### Prompt:
Go through the records line by line from the top and repeat each one exactly, ending with the line that contains "The image size is (988, 707).".

(Records for the task begins)

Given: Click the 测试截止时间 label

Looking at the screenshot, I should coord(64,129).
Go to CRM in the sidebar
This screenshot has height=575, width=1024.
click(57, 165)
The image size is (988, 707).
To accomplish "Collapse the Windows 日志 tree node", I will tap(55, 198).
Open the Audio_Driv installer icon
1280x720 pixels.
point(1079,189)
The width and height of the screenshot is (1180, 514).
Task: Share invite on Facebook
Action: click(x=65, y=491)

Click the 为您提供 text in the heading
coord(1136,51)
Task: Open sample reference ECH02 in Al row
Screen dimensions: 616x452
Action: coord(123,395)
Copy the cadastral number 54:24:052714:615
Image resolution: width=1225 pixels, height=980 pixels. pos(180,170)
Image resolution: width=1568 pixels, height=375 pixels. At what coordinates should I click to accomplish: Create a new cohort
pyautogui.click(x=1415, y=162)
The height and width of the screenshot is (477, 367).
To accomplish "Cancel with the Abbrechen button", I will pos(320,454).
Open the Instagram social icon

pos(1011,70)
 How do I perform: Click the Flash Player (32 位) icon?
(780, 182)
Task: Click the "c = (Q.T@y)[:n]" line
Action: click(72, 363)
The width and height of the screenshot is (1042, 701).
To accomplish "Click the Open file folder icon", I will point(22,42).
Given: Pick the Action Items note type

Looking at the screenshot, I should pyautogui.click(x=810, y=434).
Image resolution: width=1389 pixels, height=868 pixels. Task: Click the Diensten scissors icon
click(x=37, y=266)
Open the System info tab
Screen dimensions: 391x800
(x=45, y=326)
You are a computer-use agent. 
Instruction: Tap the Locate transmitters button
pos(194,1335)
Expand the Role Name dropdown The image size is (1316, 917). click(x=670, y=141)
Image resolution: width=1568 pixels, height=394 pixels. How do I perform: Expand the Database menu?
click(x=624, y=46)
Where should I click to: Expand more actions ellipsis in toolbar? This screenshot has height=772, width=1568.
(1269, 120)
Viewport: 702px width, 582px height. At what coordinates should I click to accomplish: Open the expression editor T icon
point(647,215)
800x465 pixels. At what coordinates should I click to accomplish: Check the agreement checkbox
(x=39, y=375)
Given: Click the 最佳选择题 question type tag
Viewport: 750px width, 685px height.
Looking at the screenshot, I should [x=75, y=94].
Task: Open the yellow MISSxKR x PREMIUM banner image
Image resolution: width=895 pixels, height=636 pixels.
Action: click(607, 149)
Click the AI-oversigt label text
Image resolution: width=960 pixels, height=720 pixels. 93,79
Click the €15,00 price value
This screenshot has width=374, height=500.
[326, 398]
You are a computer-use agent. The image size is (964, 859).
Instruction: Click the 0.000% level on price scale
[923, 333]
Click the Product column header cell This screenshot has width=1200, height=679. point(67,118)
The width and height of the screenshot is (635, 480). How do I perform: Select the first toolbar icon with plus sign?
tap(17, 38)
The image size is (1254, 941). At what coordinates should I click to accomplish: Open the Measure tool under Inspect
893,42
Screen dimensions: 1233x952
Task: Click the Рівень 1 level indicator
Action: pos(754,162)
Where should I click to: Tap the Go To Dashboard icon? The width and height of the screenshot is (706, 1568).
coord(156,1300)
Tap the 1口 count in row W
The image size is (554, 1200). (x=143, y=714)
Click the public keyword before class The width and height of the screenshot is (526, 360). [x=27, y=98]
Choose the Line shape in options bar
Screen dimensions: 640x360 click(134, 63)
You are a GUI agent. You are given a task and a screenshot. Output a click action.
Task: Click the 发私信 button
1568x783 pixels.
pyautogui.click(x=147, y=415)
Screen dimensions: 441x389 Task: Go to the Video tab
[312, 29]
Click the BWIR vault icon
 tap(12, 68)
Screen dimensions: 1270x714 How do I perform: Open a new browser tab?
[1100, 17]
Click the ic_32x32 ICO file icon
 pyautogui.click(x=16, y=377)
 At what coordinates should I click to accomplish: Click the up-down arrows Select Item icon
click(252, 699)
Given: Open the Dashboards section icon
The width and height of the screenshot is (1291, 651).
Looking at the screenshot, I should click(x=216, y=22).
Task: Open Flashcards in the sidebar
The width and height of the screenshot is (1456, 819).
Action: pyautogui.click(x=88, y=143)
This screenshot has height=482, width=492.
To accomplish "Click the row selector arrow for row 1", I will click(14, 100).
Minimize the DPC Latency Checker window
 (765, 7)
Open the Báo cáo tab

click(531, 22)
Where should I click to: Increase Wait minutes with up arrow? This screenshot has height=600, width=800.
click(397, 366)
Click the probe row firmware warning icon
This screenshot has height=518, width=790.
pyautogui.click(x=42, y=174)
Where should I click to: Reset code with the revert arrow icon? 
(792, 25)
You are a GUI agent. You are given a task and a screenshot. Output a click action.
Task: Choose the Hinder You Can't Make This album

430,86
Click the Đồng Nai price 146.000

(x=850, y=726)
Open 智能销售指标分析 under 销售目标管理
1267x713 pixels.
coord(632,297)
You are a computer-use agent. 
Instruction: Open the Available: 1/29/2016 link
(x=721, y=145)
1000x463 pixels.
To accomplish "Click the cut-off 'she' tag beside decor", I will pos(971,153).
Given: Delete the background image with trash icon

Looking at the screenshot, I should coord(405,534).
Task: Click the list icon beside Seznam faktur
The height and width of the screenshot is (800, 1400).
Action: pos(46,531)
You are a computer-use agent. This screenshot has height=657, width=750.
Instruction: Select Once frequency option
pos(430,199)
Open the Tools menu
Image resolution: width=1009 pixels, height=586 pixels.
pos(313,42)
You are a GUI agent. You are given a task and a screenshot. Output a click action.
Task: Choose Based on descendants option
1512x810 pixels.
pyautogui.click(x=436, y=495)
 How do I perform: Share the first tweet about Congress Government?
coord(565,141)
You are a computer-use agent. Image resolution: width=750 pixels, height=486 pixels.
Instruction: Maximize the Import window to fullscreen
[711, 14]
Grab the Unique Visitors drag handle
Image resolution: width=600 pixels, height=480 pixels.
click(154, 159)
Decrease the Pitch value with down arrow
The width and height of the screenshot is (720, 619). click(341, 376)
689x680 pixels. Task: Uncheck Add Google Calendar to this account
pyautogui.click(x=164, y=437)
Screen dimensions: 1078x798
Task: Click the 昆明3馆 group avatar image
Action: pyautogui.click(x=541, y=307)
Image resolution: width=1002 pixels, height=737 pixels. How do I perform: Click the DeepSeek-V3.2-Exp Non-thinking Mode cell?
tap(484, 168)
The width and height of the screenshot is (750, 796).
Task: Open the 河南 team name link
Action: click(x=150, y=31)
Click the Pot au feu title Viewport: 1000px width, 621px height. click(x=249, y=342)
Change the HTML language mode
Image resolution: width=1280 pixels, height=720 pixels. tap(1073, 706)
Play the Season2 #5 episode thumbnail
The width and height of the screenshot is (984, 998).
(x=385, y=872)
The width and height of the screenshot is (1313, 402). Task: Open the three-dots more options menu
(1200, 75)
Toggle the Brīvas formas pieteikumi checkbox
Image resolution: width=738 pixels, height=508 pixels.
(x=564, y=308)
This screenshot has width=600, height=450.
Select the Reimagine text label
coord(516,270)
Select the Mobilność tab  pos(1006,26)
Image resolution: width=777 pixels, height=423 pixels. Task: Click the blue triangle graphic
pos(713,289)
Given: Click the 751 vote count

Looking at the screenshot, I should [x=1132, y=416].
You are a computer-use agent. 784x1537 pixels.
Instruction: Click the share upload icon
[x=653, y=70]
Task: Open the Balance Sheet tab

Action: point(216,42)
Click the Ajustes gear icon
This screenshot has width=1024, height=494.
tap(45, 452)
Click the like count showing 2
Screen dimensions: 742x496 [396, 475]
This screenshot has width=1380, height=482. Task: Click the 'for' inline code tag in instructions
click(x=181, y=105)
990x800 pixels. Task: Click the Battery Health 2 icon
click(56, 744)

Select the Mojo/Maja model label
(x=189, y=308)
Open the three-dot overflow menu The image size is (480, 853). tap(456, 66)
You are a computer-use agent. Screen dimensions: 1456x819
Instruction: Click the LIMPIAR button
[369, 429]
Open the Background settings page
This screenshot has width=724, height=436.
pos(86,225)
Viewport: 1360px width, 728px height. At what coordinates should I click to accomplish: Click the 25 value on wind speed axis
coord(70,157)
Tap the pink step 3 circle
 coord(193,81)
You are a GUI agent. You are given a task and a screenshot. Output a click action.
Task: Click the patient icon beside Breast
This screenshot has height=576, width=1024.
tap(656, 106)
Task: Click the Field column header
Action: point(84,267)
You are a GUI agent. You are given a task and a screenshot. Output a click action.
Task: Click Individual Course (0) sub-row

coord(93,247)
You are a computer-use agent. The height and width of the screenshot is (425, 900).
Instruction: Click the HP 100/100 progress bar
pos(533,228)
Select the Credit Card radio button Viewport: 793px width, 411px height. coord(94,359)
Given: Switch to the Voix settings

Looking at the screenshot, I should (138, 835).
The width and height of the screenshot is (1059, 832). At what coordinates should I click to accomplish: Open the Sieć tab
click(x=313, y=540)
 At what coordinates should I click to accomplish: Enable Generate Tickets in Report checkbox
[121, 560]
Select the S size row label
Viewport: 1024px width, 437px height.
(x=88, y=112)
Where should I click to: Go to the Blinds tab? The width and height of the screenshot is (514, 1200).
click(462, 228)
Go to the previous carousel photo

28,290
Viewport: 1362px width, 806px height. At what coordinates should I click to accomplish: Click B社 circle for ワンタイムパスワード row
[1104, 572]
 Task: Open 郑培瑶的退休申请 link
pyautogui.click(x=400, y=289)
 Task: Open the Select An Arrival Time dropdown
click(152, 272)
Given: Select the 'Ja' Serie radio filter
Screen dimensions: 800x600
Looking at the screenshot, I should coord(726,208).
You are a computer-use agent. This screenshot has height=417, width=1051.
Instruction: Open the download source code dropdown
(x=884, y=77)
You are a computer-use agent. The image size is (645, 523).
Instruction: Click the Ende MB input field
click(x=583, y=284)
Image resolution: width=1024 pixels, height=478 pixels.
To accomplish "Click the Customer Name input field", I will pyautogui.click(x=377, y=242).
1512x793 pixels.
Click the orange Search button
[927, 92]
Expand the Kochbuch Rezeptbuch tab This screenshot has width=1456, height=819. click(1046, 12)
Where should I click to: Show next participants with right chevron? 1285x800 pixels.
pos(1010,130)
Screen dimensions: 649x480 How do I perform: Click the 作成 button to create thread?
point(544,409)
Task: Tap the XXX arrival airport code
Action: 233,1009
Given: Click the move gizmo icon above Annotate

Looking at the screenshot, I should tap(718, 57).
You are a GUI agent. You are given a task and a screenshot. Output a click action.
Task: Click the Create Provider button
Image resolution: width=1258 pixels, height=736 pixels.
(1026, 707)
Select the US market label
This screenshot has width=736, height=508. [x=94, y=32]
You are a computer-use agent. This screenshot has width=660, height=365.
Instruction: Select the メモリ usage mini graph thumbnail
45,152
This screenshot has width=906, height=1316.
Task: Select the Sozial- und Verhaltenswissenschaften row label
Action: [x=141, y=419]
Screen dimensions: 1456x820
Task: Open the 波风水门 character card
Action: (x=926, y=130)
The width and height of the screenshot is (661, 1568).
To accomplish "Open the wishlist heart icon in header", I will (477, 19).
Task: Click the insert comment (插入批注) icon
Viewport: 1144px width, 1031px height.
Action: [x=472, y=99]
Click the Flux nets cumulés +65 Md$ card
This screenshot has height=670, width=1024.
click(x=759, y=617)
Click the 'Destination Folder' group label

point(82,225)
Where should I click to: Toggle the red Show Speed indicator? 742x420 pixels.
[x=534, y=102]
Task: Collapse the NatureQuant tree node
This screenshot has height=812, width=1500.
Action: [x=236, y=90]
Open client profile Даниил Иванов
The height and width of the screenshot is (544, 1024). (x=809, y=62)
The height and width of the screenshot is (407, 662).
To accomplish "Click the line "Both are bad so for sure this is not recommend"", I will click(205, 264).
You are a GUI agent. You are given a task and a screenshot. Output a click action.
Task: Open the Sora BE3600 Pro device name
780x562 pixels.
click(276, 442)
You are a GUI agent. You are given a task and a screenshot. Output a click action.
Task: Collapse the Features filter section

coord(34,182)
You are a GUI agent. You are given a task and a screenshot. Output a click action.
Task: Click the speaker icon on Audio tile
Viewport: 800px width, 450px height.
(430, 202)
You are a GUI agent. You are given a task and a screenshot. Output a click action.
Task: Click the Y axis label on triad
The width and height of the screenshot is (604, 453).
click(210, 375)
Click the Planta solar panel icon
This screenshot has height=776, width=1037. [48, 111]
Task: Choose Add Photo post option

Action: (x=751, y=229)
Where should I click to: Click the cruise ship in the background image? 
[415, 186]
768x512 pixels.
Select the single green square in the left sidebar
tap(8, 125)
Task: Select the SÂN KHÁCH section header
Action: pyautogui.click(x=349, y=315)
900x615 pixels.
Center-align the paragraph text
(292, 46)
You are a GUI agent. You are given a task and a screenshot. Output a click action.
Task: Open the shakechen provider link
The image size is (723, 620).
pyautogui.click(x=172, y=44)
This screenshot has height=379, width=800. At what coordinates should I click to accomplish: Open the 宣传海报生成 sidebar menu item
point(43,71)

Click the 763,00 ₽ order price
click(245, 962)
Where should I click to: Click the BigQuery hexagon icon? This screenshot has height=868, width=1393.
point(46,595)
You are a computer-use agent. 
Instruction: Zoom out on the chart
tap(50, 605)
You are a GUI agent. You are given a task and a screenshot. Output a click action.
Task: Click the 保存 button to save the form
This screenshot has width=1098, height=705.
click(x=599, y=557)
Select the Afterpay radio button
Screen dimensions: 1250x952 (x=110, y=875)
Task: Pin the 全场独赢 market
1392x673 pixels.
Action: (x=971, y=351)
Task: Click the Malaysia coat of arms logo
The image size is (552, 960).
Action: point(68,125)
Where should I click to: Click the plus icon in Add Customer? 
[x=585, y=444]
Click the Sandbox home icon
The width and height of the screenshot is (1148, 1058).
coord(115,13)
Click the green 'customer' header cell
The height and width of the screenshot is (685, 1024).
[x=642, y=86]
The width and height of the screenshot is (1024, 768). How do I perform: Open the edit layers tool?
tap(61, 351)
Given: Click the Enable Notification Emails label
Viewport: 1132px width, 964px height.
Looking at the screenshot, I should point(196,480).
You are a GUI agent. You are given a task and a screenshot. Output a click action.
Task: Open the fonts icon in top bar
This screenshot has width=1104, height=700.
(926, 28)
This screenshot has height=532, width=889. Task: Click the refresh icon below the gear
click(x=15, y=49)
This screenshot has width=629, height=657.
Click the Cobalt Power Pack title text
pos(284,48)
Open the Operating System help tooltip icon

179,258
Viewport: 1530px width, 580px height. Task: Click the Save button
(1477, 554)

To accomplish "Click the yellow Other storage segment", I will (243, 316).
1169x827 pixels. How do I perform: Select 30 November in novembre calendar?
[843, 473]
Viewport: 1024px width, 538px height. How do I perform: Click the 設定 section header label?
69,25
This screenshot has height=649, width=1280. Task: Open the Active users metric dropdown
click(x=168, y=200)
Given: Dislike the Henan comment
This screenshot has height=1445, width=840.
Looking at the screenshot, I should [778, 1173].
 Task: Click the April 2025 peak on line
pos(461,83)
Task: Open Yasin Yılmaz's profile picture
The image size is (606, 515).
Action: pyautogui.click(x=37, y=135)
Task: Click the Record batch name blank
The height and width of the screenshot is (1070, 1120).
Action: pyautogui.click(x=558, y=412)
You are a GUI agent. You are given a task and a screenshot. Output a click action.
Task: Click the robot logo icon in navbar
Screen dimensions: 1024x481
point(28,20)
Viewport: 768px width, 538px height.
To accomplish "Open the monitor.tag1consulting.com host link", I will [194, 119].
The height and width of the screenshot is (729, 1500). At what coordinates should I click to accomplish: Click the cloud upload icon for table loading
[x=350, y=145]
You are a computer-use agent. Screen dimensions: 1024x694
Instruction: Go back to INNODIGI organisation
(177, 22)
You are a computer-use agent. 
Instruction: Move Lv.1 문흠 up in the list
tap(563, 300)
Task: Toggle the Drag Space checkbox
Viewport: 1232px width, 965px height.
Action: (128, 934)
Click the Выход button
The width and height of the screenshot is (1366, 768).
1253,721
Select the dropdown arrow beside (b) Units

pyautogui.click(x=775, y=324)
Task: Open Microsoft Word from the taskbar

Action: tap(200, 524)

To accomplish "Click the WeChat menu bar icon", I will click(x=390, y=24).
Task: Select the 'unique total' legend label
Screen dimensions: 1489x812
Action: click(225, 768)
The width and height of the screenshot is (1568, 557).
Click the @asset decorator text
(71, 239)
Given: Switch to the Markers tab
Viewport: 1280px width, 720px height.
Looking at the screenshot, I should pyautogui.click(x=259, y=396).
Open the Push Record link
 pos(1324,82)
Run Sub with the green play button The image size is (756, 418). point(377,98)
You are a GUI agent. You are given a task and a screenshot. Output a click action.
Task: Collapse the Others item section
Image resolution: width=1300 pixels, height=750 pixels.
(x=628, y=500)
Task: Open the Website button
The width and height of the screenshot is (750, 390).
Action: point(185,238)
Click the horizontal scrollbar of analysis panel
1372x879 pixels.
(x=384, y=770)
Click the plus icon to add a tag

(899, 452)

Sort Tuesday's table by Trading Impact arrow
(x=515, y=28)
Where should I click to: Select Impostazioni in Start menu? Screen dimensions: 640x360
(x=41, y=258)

(Records for the task ends)

### Completed task:
Given: Click the 测试截止时间 label

Looking at the screenshot, I should coord(64,129).
Go to CRM in the sidebar
This screenshot has height=575, width=1024.
click(57, 165)
The image size is (988, 707).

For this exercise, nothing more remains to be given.